Page:Urge Location of Army Recuperation Camp in Colorado.pdf/5

This page has been validated.

THE STATE OF COLORADO
OFFICE OF THE ADJUTANT GENERAL

Denver, September 6, 1917.

To His Excellency, Governor Julius C. Gunter:

As an officer in the service of my country for more than fifty years, I believe that I am more intimately informed as to the needs of our Army than the great majority of our people, and that it is not only my right, but my duty, to urge the consideration of those needs upon your Excellency and the authorities at Washington.
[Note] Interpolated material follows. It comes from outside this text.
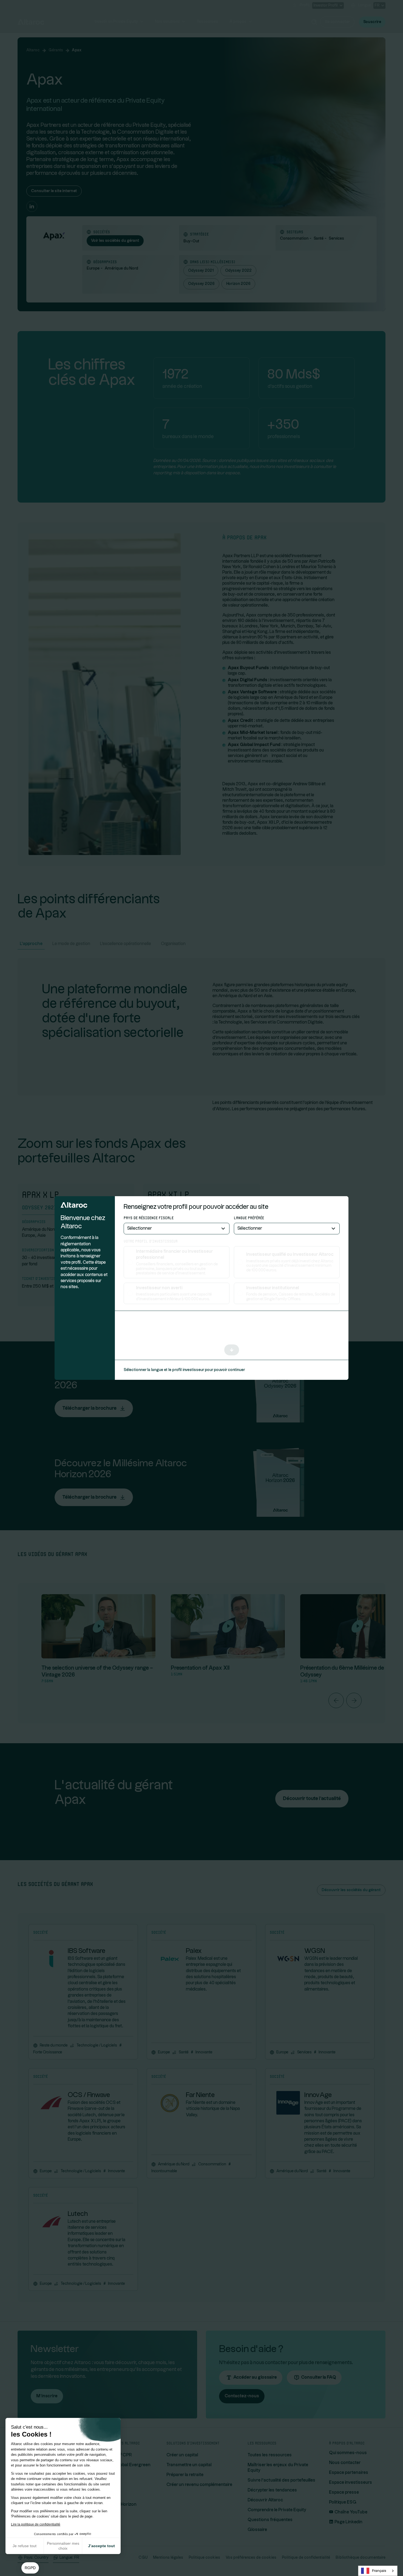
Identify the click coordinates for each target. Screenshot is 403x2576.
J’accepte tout (101, 2546)
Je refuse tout (24, 2546)
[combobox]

For many years I have recommended the establishment of Supply Depots, large Military Posts, Hospital and Recuperation Camp on the eastern slope of the Rocky Mountains, where new levies for the active armies could and would become perfect in physical condition to meet the rigorous requirements incident thereto and where men disabled in the service of their country might be sent for that care and attention which would quickest restore them to a normal condition of health and strength.

The effort of the committee appointed by your Excellency and the Civic and Commercial Association to secure the location of such a camp here in Denver, therefore, meets with my heartiest approval. Such a camp would be of inestimable benefit, not only to our Army, but to the armies of our Allies. The deplorable condition of the men who have been infected by tuberculosis alone in the French Army serves ample warning as to the dangers which confront our own men—dangers which we are peculiarly fitted to cope with here in Colorado. In the New York Sun of September 2nd, a dispatch from Paris says:

"The increase of tuberculosis in France is so great that it threatens the life of the nation. All the great specialists agree that tuberculosis is curable, but that there is no cure for it save through a season spent in a high-altitude sanatorium."

The establishment of such a sanatorium here in this altitude and in this unrivaled climate, to which such men might be invalided, would mean the restoration to the service of thousands of fine young men who otherwise must be lost, not only to the Army, but as useful factors in civil life.